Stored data
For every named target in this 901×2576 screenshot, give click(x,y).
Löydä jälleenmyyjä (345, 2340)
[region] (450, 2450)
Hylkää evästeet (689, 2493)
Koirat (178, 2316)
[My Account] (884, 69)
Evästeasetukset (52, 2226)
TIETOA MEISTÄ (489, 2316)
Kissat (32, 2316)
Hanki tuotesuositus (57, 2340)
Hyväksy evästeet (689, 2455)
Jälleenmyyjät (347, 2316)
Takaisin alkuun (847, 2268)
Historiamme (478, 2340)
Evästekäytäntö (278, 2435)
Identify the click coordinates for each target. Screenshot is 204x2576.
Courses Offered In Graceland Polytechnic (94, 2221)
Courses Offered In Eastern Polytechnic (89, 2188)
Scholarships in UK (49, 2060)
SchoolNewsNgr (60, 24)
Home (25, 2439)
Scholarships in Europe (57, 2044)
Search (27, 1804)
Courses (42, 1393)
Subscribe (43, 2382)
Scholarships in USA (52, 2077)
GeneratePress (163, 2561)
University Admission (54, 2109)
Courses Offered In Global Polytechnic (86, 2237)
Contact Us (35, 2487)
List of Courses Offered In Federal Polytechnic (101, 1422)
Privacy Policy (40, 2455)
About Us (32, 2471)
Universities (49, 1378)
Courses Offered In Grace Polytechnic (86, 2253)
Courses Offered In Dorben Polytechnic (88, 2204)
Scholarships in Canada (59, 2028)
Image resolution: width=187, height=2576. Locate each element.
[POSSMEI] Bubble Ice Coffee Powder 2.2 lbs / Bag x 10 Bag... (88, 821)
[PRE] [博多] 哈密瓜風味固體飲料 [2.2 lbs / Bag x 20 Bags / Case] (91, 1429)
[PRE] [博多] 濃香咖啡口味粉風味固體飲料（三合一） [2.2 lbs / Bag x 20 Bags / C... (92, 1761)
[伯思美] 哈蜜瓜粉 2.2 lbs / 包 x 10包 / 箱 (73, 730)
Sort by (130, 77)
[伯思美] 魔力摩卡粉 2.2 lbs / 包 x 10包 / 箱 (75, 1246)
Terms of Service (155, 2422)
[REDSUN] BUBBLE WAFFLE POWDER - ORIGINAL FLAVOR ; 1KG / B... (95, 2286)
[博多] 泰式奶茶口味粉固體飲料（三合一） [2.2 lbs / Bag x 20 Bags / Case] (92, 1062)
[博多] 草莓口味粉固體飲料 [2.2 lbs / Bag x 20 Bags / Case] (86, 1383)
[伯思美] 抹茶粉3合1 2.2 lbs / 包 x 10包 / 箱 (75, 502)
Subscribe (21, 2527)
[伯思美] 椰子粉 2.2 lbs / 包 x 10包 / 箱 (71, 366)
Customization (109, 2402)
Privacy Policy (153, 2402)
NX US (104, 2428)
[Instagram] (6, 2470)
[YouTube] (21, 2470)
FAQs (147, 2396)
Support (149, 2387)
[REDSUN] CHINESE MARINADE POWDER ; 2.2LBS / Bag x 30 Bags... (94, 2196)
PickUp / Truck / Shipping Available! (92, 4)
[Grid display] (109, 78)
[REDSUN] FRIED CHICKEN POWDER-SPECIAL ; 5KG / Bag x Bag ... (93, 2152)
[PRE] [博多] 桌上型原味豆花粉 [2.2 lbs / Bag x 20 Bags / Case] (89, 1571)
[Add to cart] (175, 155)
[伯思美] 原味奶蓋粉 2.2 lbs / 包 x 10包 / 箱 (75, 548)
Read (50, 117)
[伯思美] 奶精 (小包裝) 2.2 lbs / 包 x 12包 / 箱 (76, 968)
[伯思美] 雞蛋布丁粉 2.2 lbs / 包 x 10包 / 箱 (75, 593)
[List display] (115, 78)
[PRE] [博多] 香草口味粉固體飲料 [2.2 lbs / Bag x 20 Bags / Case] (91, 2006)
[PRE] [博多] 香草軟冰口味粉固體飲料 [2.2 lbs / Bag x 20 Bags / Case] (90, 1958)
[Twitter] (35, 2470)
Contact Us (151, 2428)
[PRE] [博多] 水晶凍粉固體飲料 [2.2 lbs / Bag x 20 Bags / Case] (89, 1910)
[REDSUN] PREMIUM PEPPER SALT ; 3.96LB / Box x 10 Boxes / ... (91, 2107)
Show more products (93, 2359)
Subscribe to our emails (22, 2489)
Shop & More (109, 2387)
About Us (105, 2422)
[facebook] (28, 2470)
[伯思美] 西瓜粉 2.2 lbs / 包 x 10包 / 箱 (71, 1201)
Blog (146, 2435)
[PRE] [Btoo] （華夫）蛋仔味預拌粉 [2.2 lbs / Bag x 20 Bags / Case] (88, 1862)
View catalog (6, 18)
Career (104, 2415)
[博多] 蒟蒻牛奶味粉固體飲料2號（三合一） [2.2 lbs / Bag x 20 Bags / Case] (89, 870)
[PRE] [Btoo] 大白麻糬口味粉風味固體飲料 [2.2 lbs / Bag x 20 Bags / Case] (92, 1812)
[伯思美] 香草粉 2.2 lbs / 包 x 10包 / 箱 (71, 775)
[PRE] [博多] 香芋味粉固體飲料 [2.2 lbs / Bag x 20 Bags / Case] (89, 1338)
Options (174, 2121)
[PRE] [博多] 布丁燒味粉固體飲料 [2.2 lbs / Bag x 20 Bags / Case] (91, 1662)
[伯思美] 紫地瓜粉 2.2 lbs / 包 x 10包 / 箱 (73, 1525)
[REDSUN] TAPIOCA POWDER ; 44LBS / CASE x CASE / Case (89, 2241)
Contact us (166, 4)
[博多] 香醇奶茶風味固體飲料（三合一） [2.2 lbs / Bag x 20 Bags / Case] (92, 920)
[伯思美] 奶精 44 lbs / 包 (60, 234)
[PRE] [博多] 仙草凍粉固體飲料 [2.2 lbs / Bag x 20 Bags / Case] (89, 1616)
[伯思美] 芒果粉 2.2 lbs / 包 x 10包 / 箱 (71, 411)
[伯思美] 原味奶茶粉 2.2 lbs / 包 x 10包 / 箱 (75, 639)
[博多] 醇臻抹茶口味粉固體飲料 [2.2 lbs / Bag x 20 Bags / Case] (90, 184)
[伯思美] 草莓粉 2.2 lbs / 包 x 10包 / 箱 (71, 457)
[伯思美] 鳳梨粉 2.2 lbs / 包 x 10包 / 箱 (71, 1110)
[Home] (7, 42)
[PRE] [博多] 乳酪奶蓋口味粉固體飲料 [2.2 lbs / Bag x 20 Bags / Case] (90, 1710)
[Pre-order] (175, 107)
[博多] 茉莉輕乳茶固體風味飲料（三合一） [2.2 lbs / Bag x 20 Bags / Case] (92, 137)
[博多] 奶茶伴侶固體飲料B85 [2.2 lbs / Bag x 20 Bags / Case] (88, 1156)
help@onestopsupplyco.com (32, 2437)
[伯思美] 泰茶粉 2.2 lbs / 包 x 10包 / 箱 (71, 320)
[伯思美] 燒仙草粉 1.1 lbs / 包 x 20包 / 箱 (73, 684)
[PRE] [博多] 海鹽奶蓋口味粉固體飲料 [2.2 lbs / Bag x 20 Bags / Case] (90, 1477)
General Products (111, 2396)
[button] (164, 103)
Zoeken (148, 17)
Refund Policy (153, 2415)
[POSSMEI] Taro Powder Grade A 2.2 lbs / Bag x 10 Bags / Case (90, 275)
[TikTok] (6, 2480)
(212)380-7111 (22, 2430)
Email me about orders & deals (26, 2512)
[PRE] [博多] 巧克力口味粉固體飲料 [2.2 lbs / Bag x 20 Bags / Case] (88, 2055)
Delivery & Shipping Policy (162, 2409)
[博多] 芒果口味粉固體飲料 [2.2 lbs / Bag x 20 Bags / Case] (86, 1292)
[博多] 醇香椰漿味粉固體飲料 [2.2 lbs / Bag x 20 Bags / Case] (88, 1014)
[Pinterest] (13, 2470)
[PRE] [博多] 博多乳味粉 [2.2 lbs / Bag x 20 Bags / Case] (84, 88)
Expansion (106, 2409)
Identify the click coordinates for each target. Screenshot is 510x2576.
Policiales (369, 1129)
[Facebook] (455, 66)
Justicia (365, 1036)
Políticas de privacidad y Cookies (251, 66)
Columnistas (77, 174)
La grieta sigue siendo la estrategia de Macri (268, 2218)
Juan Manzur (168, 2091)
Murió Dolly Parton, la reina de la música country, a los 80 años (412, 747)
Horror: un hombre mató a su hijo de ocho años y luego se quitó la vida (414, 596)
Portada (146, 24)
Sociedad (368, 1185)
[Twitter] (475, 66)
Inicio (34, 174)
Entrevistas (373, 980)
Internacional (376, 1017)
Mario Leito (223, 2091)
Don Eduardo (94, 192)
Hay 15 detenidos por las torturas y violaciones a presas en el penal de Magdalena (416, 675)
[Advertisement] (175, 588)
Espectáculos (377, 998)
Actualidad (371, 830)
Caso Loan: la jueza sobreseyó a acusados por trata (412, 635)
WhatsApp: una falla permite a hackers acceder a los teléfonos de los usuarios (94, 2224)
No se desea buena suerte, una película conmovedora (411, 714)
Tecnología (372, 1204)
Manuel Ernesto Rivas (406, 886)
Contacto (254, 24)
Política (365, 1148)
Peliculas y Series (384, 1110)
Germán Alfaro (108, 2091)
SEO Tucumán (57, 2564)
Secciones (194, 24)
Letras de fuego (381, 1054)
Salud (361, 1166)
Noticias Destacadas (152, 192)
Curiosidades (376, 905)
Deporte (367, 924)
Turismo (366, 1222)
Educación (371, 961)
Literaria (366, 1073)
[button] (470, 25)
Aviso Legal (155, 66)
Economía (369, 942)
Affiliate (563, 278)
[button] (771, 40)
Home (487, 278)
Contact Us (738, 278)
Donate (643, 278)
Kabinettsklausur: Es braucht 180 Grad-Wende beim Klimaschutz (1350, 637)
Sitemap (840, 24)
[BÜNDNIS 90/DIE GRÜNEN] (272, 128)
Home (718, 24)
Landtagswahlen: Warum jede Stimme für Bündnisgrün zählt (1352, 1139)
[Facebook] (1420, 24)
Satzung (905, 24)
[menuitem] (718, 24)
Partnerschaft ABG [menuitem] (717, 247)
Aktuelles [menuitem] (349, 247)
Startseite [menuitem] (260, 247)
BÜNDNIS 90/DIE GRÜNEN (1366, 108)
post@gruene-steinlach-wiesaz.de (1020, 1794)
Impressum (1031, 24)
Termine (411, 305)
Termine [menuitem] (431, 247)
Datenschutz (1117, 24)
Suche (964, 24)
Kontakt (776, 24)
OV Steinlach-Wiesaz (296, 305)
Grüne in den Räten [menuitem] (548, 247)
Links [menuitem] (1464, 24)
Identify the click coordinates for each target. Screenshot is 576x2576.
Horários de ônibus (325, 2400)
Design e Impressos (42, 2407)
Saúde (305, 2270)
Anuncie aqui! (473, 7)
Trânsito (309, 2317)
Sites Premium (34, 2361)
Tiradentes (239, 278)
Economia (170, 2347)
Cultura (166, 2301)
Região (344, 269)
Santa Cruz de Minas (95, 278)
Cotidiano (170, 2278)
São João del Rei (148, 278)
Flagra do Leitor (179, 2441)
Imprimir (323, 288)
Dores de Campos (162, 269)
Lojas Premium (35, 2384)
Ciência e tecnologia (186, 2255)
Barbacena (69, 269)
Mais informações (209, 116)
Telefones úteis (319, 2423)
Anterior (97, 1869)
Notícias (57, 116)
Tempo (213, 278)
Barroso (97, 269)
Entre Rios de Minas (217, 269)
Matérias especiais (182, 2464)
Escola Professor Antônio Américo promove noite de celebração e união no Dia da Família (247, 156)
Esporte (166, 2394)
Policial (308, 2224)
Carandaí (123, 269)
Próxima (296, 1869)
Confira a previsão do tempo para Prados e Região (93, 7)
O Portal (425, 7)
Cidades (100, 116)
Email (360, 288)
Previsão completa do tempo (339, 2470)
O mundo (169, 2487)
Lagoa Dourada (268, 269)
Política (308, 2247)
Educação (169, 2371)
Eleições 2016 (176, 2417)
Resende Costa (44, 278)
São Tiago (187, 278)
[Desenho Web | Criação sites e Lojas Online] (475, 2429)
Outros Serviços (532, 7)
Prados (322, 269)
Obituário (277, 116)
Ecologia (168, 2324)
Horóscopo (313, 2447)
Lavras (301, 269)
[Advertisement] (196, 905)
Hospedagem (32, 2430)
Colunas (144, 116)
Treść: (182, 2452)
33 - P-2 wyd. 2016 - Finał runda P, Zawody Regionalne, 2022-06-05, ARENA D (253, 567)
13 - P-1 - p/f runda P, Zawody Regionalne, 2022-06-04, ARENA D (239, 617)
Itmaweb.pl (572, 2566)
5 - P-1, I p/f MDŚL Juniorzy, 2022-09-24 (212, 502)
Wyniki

[WHAT TO WORK ON] Every line above from the line with "Notícias (57, 116)" to the line with "Email (360, 288)", inclusive, must be returned exactly; no other line belongs in the reply.

[PROBLEM SOLUTION]
Notícias (57, 116)
Tempo (213, 278)
Barroso (97, 269)
Entre Rios de Minas (217, 269)
Matérias especiais (182, 2464)
Escola Professor Antônio Américo promove noite de celebração e união no Dia da Família (247, 156)
Esporte (166, 2394)
Policial (308, 2224)
Carandaí (123, 269)
Próxima (296, 1869)
Confira a previsão do tempo para Prados e Região (93, 7)
O Portal (425, 7)
Cidades (100, 116)
Email (360, 288)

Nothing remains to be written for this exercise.